[GIVEN RECORDS]
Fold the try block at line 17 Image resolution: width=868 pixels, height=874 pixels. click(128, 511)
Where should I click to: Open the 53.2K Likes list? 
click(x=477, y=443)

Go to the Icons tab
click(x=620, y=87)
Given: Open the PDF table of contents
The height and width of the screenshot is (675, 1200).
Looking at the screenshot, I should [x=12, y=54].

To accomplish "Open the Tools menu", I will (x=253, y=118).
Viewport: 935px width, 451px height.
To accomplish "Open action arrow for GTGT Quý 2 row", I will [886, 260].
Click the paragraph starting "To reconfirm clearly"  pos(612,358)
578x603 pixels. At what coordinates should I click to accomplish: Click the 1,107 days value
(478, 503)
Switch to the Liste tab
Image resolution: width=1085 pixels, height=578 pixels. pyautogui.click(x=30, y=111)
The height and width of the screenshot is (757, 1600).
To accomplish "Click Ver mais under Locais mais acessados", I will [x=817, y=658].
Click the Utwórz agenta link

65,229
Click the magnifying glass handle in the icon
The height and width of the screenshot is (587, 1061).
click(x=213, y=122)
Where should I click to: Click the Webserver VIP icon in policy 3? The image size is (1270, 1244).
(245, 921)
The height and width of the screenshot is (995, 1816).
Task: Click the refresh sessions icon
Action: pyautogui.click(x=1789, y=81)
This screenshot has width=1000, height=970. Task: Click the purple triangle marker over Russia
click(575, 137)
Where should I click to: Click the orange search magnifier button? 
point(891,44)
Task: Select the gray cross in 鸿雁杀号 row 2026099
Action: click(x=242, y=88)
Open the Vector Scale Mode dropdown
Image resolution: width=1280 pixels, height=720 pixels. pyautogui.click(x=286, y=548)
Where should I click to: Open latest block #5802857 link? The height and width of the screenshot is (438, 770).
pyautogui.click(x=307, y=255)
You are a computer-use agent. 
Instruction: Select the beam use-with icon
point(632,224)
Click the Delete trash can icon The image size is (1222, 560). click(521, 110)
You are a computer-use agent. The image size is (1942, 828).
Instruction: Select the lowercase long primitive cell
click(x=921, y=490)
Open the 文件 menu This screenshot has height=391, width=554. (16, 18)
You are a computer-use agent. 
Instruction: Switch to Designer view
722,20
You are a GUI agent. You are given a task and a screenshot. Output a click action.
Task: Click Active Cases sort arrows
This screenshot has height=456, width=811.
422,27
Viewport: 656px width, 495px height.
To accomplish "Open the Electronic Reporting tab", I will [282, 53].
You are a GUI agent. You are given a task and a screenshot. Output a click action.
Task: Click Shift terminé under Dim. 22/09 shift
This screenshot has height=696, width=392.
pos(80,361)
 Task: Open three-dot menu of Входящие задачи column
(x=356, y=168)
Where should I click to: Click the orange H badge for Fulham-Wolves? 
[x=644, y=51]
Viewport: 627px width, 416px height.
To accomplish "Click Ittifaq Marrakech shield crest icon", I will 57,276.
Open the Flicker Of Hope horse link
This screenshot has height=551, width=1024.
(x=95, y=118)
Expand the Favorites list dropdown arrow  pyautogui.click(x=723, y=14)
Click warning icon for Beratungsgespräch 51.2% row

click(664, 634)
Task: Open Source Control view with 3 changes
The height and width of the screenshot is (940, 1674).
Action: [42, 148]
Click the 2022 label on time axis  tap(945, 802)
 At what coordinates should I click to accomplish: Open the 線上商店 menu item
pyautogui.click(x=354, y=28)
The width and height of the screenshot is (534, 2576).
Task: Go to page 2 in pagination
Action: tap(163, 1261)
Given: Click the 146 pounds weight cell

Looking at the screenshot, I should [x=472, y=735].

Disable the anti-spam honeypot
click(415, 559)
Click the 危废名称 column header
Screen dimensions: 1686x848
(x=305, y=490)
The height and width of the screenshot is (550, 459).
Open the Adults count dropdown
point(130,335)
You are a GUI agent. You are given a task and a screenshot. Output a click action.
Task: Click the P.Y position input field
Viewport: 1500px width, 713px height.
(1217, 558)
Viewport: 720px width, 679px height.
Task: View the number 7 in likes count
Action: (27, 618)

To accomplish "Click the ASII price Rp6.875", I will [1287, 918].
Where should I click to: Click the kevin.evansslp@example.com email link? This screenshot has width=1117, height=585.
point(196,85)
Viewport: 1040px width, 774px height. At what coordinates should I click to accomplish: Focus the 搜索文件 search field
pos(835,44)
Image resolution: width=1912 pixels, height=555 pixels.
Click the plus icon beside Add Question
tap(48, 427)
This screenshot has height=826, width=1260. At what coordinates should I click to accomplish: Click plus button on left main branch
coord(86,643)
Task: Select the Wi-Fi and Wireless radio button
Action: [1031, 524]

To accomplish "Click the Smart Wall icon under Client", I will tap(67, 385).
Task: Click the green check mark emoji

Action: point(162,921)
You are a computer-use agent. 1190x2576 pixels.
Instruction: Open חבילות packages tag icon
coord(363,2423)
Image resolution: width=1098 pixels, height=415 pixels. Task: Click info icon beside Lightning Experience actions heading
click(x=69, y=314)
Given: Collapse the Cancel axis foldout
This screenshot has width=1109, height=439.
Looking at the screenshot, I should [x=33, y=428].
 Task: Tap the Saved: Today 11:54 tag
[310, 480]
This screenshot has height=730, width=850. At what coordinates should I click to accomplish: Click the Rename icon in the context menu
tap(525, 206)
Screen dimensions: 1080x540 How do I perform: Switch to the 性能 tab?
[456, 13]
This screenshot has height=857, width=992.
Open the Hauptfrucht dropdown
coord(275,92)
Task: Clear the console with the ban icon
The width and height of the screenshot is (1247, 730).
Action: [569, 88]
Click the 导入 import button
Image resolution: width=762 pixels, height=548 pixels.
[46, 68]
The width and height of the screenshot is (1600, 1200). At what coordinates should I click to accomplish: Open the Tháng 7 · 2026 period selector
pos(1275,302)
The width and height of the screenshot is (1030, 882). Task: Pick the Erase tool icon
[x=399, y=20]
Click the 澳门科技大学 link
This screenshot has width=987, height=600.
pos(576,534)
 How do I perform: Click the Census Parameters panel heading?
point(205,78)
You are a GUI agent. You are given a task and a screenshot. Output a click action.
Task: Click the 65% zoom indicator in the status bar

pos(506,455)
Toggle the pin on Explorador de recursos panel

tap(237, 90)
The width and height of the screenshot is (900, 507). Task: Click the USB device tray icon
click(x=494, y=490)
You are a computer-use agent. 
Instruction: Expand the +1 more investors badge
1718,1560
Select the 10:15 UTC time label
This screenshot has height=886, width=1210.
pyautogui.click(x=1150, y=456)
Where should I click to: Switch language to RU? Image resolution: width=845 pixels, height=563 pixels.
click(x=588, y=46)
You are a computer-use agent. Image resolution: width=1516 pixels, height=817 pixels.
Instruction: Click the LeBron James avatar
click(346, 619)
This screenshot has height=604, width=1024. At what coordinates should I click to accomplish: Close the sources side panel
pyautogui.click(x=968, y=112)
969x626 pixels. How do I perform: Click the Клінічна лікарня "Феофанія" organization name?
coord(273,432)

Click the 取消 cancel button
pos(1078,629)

[EXERCISE PROMPT] Print every line of the records exactly. Omit nothing.

[ANSWER FOR THE TASK]
Fold the try block at line 17 Image resolution: width=868 pixels, height=874 pixels. click(128, 511)
Where should I click to: Open the 53.2K Likes list? 
click(x=477, y=443)

Go to the Icons tab
click(x=620, y=87)
Given: Open the PDF table of contents
The height and width of the screenshot is (675, 1200).
Looking at the screenshot, I should [x=12, y=54].

To accomplish "Open the Tools menu", I will (x=253, y=118).
Viewport: 935px width, 451px height.
To accomplish "Open action arrow for GTGT Quý 2 row", I will [886, 260].
Click the paragraph starting "To reconfirm clearly"  pos(612,358)
578x603 pixels. At what coordinates should I click to accomplish: Click the 1,107 days value
(478, 503)
Switch to the Liste tab
Image resolution: width=1085 pixels, height=578 pixels. pyautogui.click(x=30, y=111)
The height and width of the screenshot is (757, 1600).
To accomplish "Click Ver mais under Locais mais acessados", I will [x=817, y=658].
Click the Utwórz agenta link

65,229
Click the magnifying glass handle in the icon
The height and width of the screenshot is (587, 1061).
click(x=213, y=122)
Where should I click to: Click the Webserver VIP icon in policy 3? The image size is (1270, 1244).
(245, 921)
The height and width of the screenshot is (995, 1816).
Task: Click the refresh sessions icon
Action: pyautogui.click(x=1789, y=81)
This screenshot has width=1000, height=970. Task: Click the purple triangle marker over Russia
click(575, 137)
Where should I click to: Click the orange search magnifier button? 
point(891,44)
Task: Select the gray cross in 鸿雁杀号 row 2026099
Action: click(x=242, y=88)
Open the Vector Scale Mode dropdown
Image resolution: width=1280 pixels, height=720 pixels. pyautogui.click(x=286, y=548)
Where should I click to: Open latest block #5802857 link? The height and width of the screenshot is (438, 770).
pyautogui.click(x=307, y=255)
You are a computer-use agent. 
Instruction: Select the beam use-with icon
point(632,224)
Click the Delete trash can icon The image size is (1222, 560). click(521, 110)
You are a computer-use agent. The image size is (1942, 828).
Instruction: Select the lowercase long primitive cell
click(x=921, y=490)
Open the 文件 menu This screenshot has height=391, width=554. (16, 18)
You are a computer-use agent. 
Instruction: Switch to Designer view
722,20
You are a GUI agent. You are given a task and a screenshot. Output a click action.
Task: Click Active Cases sort arrows
This screenshot has height=456, width=811.
422,27
Viewport: 656px width, 495px height.
To accomplish "Open the Electronic Reporting tab", I will [282, 53].
You are a GUI agent. You are given a task and a screenshot. Output a click action.
Task: Click Shift terminé under Dim. 22/09 shift
This screenshot has height=696, width=392.
pos(80,361)
 Task: Open three-dot menu of Входящие задачи column
(x=356, y=168)
Where should I click to: Click the orange H badge for Fulham-Wolves? 
[x=644, y=51]
Viewport: 627px width, 416px height.
To accomplish "Click Ittifaq Marrakech shield crest icon", I will 57,276.
Open the Flicker Of Hope horse link
This screenshot has height=551, width=1024.
(x=95, y=118)
Expand the Favorites list dropdown arrow  pyautogui.click(x=723, y=14)
Click warning icon for Beratungsgespräch 51.2% row

click(664, 634)
Task: Open Source Control view with 3 changes
The height and width of the screenshot is (940, 1674).
Action: [42, 148]
Click the 2022 label on time axis  tap(945, 802)
 At what coordinates should I click to accomplish: Open the 線上商店 menu item
pyautogui.click(x=354, y=28)
The width and height of the screenshot is (534, 2576).
Task: Go to page 2 in pagination
Action: tap(163, 1261)
Given: Click the 146 pounds weight cell

Looking at the screenshot, I should [x=472, y=735].

Disable the anti-spam honeypot
click(415, 559)
Click the 危废名称 column header
Screen dimensions: 1686x848
(x=305, y=490)
The height and width of the screenshot is (550, 459).
Open the Adults count dropdown
point(130,335)
You are a GUI agent. You are given a task and a screenshot. Output a click action.
Task: Click the P.Y position input field
Viewport: 1500px width, 713px height.
(1217, 558)
Viewport: 720px width, 679px height.
Task: View the number 7 in likes count
Action: (27, 618)

To accomplish "Click the ASII price Rp6.875", I will [1287, 918].
Where should I click to: Click the kevin.evansslp@example.com email link? This screenshot has width=1117, height=585.
point(196,85)
Viewport: 1040px width, 774px height. At what coordinates should I click to accomplish: Focus the 搜索文件 search field
pos(835,44)
Image resolution: width=1912 pixels, height=555 pixels.
Click the plus icon beside Add Question
tap(48, 427)
This screenshot has height=826, width=1260. At what coordinates should I click to accomplish: Click plus button on left main branch
coord(86,643)
Task: Select the Wi-Fi and Wireless radio button
Action: [1031, 524]

To accomplish "Click the Smart Wall icon under Client", I will tap(67, 385).
Task: Click the green check mark emoji

Action: point(162,921)
You are a computer-use agent. 1190x2576 pixels.
Instruction: Open חבילות packages tag icon
coord(363,2423)
Image resolution: width=1098 pixels, height=415 pixels. Task: Click info icon beside Lightning Experience actions heading
click(x=69, y=314)
Given: Collapse the Cancel axis foldout
This screenshot has width=1109, height=439.
Looking at the screenshot, I should [x=33, y=428].
 Task: Tap the Saved: Today 11:54 tag
[310, 480]
This screenshot has height=730, width=850. At what coordinates should I click to accomplish: Click the Rename icon in the context menu
tap(525, 206)
Screen dimensions: 1080x540 How do I perform: Switch to the 性能 tab?
[456, 13]
This screenshot has height=857, width=992.
Open the Hauptfrucht dropdown
coord(275,92)
Task: Clear the console with the ban icon
The width and height of the screenshot is (1247, 730).
Action: [569, 88]
Click the 导入 import button
Image resolution: width=762 pixels, height=548 pixels.
[46, 68]
The width and height of the screenshot is (1600, 1200). At what coordinates should I click to accomplish: Open the Tháng 7 · 2026 period selector
pos(1275,302)
The width and height of the screenshot is (1030, 882). Task: Pick the Erase tool icon
[x=399, y=20]
Click the 澳门科技大学 link
This screenshot has width=987, height=600.
pos(576,534)
 How do I perform: Click the Census Parameters panel heading?
point(205,78)
You are a GUI agent. You are given a task and a screenshot. Output a click action.
Task: Click the 65% zoom indicator in the status bar

pos(506,455)
Toggle the pin on Explorador de recursos panel

tap(237, 90)
The width and height of the screenshot is (900, 507). Task: Click the USB device tray icon
click(x=494, y=490)
You are a computer-use agent. 
Instruction: Expand the +1 more investors badge
1718,1560
Select the 10:15 UTC time label
This screenshot has height=886, width=1210.
pyautogui.click(x=1150, y=456)
Where should I click to: Switch language to RU? Image resolution: width=845 pixels, height=563 pixels.
click(x=588, y=46)
You are a computer-use agent. Image resolution: width=1516 pixels, height=817 pixels.
Instruction: Click the LeBron James avatar
click(346, 619)
This screenshot has height=604, width=1024. At what coordinates should I click to accomplish: Close the sources side panel
pyautogui.click(x=968, y=112)
969x626 pixels. How do I perform: Click the Клінічна лікарня "Феофанія" organization name?
coord(273,432)

Click the 取消 cancel button
pos(1078,629)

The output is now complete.